What you are asked to do: Retype the listing that follows without a single change.
● ● ● ● ●
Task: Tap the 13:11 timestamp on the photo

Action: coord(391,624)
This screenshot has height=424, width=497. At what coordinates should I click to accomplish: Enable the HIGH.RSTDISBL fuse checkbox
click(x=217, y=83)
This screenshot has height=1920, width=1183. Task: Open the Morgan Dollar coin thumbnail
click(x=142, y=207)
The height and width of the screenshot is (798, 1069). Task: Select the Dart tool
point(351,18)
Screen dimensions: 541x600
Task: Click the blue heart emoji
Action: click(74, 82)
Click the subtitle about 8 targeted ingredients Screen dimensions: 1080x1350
● ● ● ● ●
Completed task:
Task: Tap the 13:11 timestamp on the photo

Action: coord(391,624)
This screenshot has height=424, width=497. At what coordinates should I click to accomplish: Enable the HIGH.RSTDISBL fuse checkbox
click(x=217, y=83)
This screenshot has height=1920, width=1183. Task: Open the Morgan Dollar coin thumbnail
click(x=142, y=207)
The height and width of the screenshot is (798, 1069). Task: Select the Dart tool
point(351,18)
Screen dimensions: 541x600
Task: Click the blue heart emoji
Action: click(74, 82)
Click the subtitle about 8 targeted ingredients Screen dimensions: 1080x1350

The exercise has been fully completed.